Copy word for word the lines below, starting at the line that contains "Describe the element at coordinates (180, 190)" and ending at the line that contains "center [73, 136].", including both of those lines.

====

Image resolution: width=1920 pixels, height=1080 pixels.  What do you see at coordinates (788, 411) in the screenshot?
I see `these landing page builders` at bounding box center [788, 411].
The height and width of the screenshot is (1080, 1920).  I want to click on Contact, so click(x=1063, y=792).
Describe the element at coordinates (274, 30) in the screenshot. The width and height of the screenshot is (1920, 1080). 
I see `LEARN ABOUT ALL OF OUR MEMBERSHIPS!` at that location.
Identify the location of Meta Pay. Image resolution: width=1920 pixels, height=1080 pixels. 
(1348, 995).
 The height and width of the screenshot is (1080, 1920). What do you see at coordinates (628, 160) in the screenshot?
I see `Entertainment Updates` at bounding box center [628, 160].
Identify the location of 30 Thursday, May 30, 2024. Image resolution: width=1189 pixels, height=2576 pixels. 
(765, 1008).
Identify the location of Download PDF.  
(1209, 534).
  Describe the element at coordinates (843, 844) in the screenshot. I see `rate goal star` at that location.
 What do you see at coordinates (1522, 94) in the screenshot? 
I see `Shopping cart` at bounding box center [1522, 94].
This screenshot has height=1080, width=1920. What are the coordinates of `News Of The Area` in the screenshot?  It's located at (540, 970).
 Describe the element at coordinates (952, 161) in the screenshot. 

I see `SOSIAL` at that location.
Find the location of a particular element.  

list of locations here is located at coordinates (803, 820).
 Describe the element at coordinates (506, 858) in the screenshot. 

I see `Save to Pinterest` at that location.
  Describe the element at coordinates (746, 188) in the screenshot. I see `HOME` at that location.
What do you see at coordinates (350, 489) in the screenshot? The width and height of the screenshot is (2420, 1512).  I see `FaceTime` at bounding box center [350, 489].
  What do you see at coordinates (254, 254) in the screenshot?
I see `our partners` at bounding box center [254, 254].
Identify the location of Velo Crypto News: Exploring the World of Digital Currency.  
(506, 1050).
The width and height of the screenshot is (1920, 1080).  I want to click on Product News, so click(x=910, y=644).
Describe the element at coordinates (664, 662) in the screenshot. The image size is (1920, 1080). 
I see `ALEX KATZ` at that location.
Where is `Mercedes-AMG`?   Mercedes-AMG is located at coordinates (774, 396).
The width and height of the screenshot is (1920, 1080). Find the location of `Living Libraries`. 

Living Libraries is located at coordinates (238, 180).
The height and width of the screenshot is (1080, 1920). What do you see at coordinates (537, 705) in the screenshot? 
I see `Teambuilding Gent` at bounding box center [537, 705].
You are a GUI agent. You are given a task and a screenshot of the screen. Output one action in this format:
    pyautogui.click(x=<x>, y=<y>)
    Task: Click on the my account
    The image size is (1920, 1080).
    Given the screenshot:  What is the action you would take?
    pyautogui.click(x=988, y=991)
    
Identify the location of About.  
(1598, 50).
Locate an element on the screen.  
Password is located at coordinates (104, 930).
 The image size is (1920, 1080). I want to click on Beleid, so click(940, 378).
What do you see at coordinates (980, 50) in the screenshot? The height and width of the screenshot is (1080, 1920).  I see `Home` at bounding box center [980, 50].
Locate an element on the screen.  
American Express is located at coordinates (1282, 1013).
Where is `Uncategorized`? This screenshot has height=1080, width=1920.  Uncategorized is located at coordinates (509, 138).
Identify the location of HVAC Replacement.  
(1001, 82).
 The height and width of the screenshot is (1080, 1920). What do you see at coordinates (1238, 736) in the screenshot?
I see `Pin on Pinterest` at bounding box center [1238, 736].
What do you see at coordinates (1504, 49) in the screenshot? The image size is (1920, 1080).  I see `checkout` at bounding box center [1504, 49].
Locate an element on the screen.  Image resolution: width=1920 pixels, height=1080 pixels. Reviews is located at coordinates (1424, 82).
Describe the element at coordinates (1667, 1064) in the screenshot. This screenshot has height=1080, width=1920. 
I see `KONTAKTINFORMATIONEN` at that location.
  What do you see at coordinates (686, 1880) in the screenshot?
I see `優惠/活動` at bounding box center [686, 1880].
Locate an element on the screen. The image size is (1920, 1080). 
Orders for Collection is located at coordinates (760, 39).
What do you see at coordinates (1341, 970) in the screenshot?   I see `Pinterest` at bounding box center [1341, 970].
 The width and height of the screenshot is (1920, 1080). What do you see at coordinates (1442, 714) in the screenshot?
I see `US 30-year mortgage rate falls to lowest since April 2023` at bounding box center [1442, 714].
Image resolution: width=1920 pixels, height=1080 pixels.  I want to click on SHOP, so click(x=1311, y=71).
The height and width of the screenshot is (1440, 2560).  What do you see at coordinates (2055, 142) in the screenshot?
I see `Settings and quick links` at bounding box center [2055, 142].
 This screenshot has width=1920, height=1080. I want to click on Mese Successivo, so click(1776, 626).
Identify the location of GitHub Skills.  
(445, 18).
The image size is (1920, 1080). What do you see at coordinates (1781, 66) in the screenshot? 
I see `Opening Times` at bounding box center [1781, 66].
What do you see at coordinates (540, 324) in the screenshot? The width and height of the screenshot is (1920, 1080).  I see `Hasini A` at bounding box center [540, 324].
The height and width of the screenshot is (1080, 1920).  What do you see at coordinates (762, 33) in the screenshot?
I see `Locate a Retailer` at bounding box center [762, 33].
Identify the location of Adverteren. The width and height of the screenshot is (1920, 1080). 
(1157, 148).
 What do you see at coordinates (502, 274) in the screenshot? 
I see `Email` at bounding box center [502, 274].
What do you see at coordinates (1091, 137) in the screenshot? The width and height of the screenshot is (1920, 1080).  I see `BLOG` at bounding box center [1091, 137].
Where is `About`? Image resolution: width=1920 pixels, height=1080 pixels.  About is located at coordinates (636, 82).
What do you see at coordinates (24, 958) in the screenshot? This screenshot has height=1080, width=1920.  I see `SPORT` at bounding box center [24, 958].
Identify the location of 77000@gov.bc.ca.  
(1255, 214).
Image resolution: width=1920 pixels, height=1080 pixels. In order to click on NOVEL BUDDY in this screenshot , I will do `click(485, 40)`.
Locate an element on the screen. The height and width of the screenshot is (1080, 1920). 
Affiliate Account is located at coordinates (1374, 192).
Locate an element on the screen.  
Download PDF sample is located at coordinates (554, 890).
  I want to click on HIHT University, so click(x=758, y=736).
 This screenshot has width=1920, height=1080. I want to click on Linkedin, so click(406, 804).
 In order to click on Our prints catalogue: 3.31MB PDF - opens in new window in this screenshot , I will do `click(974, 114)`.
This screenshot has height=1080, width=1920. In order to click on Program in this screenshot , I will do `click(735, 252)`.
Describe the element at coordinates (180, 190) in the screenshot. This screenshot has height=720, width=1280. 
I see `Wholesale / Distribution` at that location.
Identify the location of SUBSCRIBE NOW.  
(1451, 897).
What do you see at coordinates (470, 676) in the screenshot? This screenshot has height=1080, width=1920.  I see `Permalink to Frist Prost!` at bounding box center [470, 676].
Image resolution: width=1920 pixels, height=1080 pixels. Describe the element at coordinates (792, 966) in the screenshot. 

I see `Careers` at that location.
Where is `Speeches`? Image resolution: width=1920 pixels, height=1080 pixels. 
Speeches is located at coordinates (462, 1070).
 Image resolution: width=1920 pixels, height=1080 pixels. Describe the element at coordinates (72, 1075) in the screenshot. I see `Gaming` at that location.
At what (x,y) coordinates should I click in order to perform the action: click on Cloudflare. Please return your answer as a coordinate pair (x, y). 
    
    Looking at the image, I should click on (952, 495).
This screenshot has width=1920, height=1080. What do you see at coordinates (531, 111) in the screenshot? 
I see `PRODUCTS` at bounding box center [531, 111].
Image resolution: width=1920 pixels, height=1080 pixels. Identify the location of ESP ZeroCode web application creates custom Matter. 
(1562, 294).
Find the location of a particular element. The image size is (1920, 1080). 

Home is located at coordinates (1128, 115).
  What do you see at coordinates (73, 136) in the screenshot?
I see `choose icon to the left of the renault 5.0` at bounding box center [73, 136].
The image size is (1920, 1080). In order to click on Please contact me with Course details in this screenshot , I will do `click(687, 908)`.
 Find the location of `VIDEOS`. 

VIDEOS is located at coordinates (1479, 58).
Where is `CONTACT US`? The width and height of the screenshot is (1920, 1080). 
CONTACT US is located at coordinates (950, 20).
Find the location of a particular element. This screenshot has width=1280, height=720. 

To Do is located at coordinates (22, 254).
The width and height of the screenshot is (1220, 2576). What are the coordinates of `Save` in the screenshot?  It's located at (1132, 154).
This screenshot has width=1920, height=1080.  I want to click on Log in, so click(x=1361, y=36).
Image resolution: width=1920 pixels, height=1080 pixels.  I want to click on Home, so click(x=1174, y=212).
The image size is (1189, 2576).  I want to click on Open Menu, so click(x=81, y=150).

====

* **COMPLETE RESPONSE**:
Describe the element at coordinates (180, 190) in the screenshot. This screenshot has height=720, width=1280. 
I see `Wholesale / Distribution` at that location.
Identify the location of SUBSCRIBE NOW.  
(1451, 897).
What do you see at coordinates (470, 676) in the screenshot? This screenshot has height=1080, width=1920.  I see `Permalink to Frist Prost!` at bounding box center [470, 676].
Image resolution: width=1920 pixels, height=1080 pixels. Describe the element at coordinates (792, 966) in the screenshot. 

I see `Careers` at that location.
Where is `Speeches`? Image resolution: width=1920 pixels, height=1080 pixels. 
Speeches is located at coordinates (462, 1070).
 Image resolution: width=1920 pixels, height=1080 pixels. Describe the element at coordinates (72, 1075) in the screenshot. I see `Gaming` at that location.
At what (x,y) coordinates should I click in order to perform the action: click on Cloudflare. Please return your answer as a coordinate pair (x, y). 
    
    Looking at the image, I should click on (952, 495).
This screenshot has width=1920, height=1080. What do you see at coordinates (531, 111) in the screenshot? 
I see `PRODUCTS` at bounding box center [531, 111].
Image resolution: width=1920 pixels, height=1080 pixels. Identify the location of ESP ZeroCode web application creates custom Matter. 
(1562, 294).
Find the location of a particular element. The image size is (1920, 1080). 

Home is located at coordinates (1128, 115).
  What do you see at coordinates (73, 136) in the screenshot?
I see `choose icon to the left of the renault 5.0` at bounding box center [73, 136].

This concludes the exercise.